The US Department of Justice (DOJ) announced it has settled allegations that five related companies improperly operated flares at three manufacturing facilities. According to DOJ’s news release announcing the settlement, the companies “agreed to make upgrades and perform compliance measures estimated to cost $110 million to resolve allegations that they violated the Clean Air Act and state air pollution control laws…The companies will also pay a $1 million civil penalty.”
Improper Flare Operation
DOJ alleges the companies “failed to properly operate and monitor their industrial flares, which resulted in excess emissions of harmful air pollution at the three facilities.” The flares were regularly “oversteamed” and “failed to comply with other key operating constraints.”

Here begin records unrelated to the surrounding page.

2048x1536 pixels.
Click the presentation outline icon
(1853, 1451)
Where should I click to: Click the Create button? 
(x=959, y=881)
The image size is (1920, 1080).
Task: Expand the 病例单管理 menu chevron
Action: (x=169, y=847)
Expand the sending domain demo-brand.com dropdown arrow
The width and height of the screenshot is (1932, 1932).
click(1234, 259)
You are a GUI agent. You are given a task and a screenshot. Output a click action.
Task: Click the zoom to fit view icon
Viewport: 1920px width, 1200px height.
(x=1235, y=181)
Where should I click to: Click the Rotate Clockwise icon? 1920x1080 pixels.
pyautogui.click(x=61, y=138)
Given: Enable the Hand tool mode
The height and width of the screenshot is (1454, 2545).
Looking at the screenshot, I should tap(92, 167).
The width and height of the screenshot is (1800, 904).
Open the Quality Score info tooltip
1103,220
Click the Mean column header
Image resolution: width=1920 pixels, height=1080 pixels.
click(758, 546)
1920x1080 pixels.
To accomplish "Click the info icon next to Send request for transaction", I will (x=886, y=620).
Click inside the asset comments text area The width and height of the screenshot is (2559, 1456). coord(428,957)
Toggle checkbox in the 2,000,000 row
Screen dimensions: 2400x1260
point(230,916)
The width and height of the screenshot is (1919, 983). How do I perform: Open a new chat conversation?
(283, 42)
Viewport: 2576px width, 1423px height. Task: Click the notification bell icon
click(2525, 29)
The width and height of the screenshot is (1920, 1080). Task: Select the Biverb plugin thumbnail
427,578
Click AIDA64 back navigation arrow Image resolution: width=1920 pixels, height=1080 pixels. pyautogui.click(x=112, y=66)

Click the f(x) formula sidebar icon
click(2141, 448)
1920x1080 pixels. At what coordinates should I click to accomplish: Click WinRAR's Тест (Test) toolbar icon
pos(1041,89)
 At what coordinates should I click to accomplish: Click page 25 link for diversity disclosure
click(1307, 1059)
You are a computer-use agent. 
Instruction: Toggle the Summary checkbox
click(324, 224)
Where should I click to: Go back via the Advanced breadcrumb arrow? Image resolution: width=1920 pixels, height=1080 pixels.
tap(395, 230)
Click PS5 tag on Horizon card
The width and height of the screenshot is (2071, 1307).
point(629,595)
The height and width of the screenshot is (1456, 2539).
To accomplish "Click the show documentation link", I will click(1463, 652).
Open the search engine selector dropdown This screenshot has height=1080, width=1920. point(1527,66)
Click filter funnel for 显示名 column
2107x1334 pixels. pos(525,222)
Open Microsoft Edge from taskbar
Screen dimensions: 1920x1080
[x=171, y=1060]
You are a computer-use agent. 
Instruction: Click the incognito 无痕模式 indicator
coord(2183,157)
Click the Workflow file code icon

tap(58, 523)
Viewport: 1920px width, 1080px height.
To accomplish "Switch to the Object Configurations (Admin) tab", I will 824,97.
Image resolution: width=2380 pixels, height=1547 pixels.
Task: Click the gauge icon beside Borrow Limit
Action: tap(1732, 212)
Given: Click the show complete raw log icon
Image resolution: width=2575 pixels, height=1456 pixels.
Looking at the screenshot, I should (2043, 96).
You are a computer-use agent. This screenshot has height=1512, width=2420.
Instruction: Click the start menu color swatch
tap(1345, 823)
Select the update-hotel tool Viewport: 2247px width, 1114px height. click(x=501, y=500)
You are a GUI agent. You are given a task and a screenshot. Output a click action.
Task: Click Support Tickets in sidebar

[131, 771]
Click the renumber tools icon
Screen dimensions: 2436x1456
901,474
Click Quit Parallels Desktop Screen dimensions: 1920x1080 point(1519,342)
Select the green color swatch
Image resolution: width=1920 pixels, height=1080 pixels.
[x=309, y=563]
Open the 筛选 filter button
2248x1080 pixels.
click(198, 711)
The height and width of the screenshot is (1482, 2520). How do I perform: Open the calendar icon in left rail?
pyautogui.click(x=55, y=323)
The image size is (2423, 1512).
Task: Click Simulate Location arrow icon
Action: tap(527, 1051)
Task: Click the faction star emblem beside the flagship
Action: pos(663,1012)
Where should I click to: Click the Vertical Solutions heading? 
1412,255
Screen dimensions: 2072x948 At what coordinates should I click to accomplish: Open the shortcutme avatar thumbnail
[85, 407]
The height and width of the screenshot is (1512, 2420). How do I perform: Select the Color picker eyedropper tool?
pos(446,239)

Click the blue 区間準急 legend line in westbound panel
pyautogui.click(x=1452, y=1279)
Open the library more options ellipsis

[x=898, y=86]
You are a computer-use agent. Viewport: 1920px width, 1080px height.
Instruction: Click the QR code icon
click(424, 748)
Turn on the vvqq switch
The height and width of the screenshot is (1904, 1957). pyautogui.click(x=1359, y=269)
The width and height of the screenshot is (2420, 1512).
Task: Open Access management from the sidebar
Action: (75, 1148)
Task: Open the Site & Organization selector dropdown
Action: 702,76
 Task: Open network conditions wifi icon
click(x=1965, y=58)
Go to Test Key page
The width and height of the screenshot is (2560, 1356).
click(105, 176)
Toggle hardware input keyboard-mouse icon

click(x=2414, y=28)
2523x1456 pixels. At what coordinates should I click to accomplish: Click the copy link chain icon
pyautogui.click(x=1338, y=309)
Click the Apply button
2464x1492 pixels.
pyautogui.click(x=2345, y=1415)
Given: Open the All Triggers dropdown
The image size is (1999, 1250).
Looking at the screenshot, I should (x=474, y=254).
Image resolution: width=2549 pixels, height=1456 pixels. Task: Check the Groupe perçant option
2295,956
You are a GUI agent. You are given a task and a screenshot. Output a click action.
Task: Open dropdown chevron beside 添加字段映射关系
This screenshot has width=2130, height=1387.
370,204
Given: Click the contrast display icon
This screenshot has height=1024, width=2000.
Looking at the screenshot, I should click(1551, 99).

Minimize Flow to and Increase Efficiency of Flares
With the settlement, the companies agreed to minimize the amount of waste gas sent to the flares by recycling more of the waste gas. They will improve combustion efficiency with improved instrumentation and monitoring.
Fence Line Monitoring
The companies also agreed to perform air quality monitoring to detect benzene at the fence lines of the three facilities. Monitoring results must be posted to a publicly available website. Also, the monitoring requirements include triggers for root cause analysis and corrective actions if fence line emissions exceed certain thresholds.
The settlement is in a proposed Consent Decree, which is subject to a 30-day comment period.